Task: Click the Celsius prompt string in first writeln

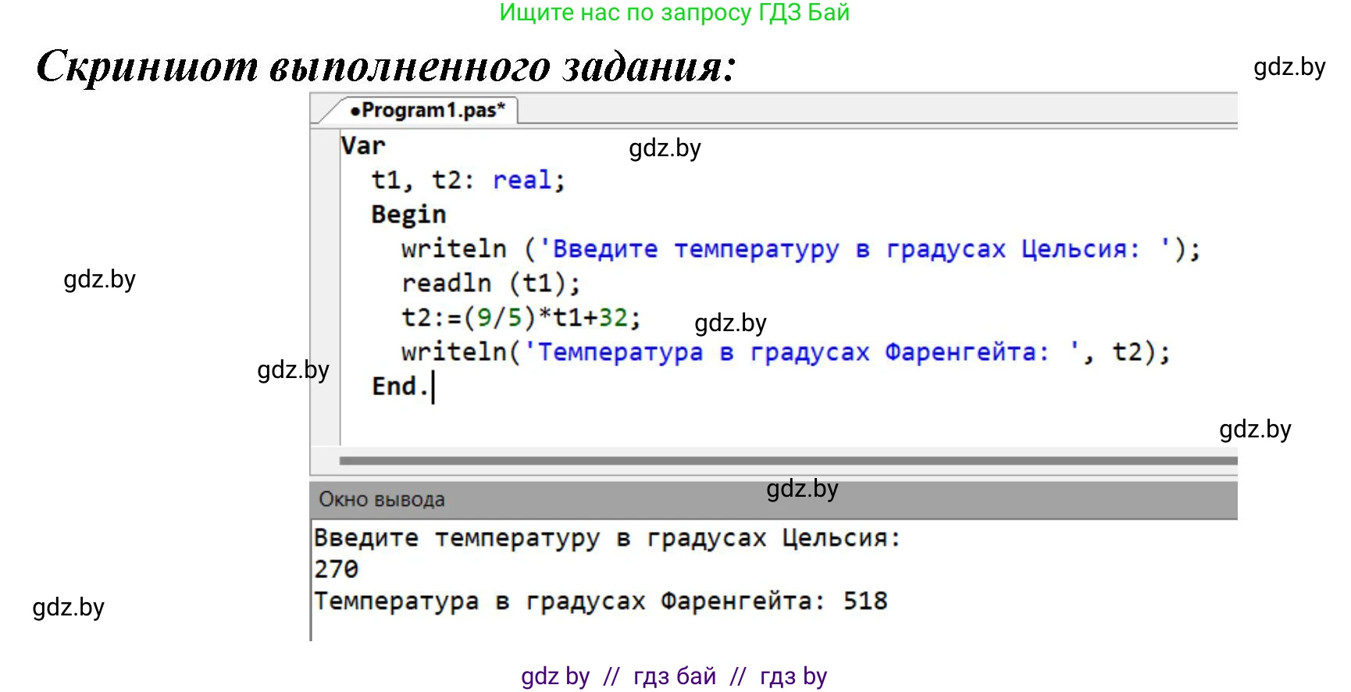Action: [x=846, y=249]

::::

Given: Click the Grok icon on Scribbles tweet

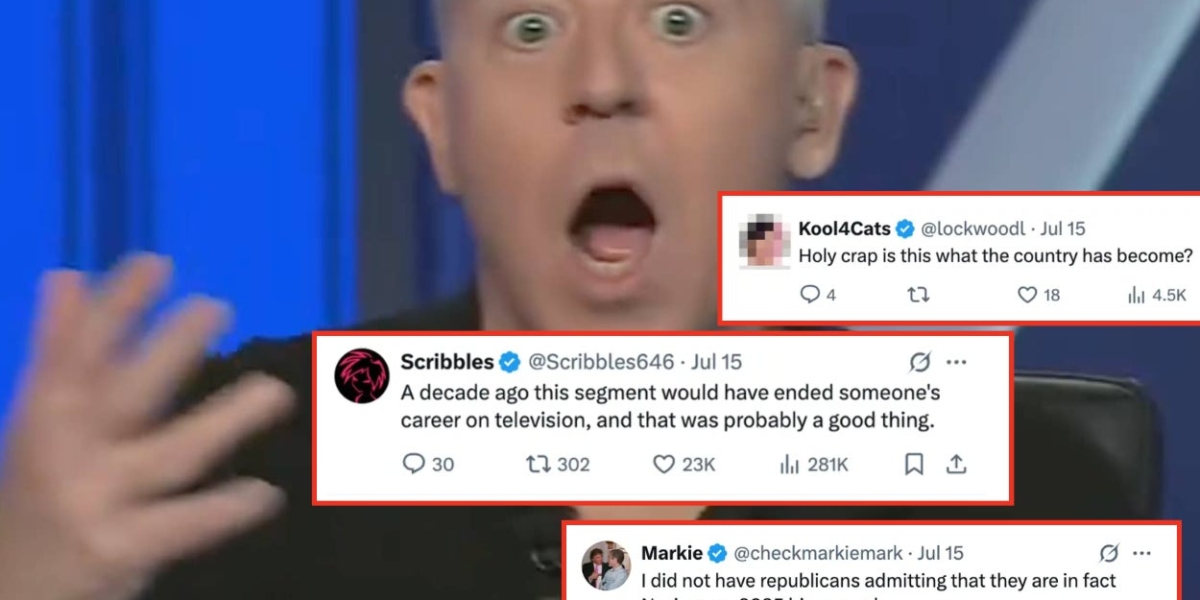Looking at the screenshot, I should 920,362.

::::

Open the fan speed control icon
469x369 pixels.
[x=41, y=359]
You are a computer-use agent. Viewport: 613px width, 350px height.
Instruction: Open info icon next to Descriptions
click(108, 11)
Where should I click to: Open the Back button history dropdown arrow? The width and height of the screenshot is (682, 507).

::::

Gather every line from the entries above where the word "width" appears, and copy them.

You are a computer-use agent. Viewport: 613px width, 350px height.
Where should I click to: Open the Back button history dropdown arrow? The width and height of the screenshot is (682, 507).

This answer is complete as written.